Biochemical analysis and solubilization of central alpha 1-adrenoceptors in the rat.

To study the structure and the molecular mechanisms of action of brain alpha-adrenoceptors, their solubilization was undertaken. alpha 1-Adrenoceptors were first successfully solubilized from fresh rat brain membranes by treatment with 0.3 percent deoxycholate, after prelabeling of the binding site by the highly specific tritiated antagonist 3H-prazosin. The complex thus solubilized underwent a rapid loss of activity at 25 degrees C. Direct solubilization of brain alpha 1-adrenoceptors was obtained by treatment with a new zwitterionic derivative of cholic acid (CHAPS) at a concentration of 5 to 10 mM. The soluble complex was detected by precipitation by polyethylene glycol 6,000 with gamma globulin as a carrier. Binding of 3H-prazosin at 25 degrees C was rapid; at 4 degrees C the steady state was obtained within two hours and remained unchanged for at least six hours. The affinity of the soluble binding site, determined by Scatchard analysis (congruent to 0.6 nM), varied with the concentration of detergent.
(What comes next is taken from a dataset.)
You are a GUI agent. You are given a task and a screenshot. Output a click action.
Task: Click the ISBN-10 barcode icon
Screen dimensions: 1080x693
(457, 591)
Specificity of the membrane-bound receptor was preserved as demonstrated by incubation in the presence of alpha 1- and alpha 2-antagonists at various concentrations (by order of potency: prazosin greater than phentolamine greater than yohimbine). Stereoselectivity was also retained in the solubilized binding protein. The solubilization of an active brain alpha 1-adrenoceptor will allow further investigation at the molecular level.